The veterans issue is also playing out in Arizona, where the VA scandal first surfaced earlier this year when a whistleblower alleged that patients died while waiting for care at the Phoenix VA.

Several conservative organizations are targeting Democrats for downplaying problems at their home state VA clinics or for knowing about systemic problems at the VA, but doing nothing to fix them.

Responsibility for the VA falls chiefly on Mr. Obama, who isn’t on the ballot this year, which undercuts some of the specific attacks.

Still, they could energize the GOP base to get to the polls and could affect the margins of some of the high-profile races, said Matt Dallek, an assistant professor at George Washington University’s Graduate School of Political Management.
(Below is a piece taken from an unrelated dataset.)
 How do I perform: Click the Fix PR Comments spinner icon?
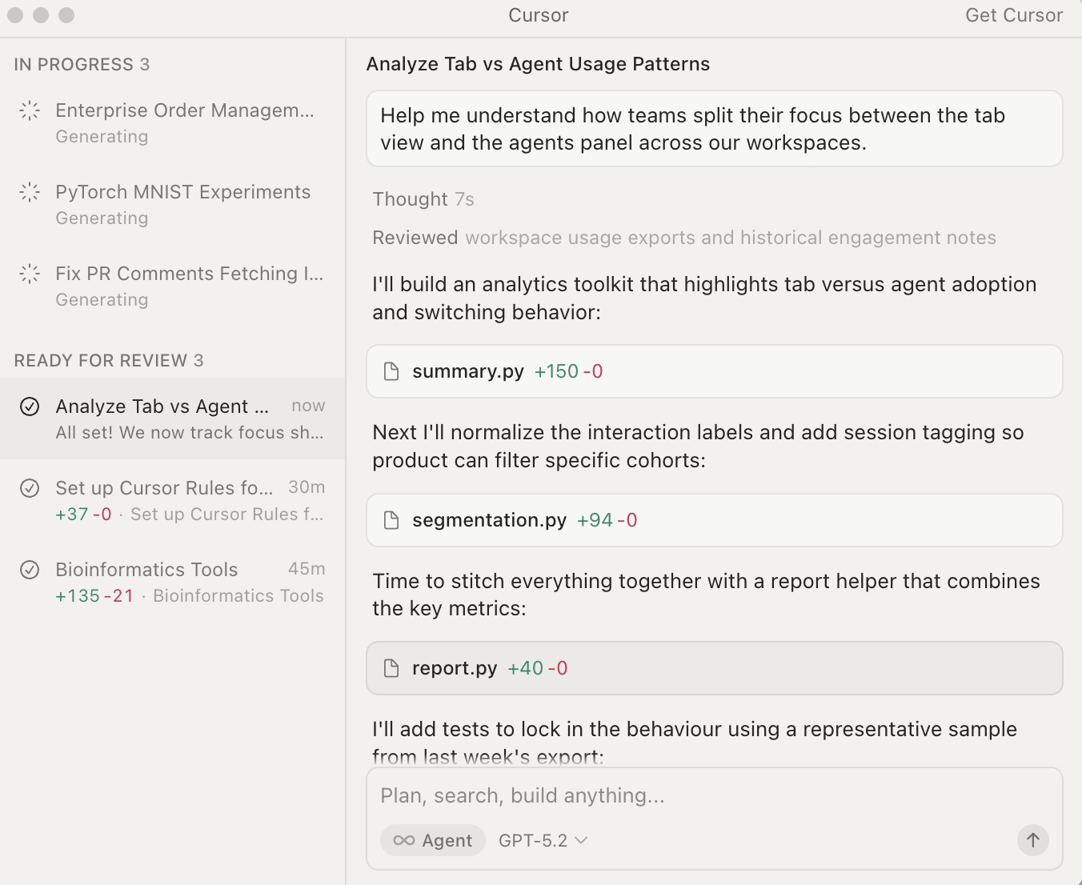(x=30, y=274)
“I don’t think this issue alone is going to turn any of the Senate races, but I think if you see a number of Republicans winning close Senate races then the VA scandal could be one among several factors that contributed to Obama’s low poll ratings, a sense that his second term has run around, which threw Republicans a lot of momentum politically in the midterms,” Mr. Dallek said.

Each of the Democrats targeted by the ads said that the claims in them are false. When Concerned Veterans for America spent $2.4 million on ads that alleged that Rep. Bruce Braley, Iowa Democrat, was absent for the majority of the committee’s hearings, Mr. Braley released a statement from an Army reservist in his district touting him as a champion for veterans.

And a liberal group has gotten involved in the attacks as well.

VoteVets launched a $300,000 ad this week against Minority Leader Mitch McConnell, Kentucky Republican, for voting against a $21 billion package that expanded several veterans programs earlier this year. Mr. McConnell released a statement from an officer at the Veterans of Foreign Wars saying that “veterans have no better friend” than the senator.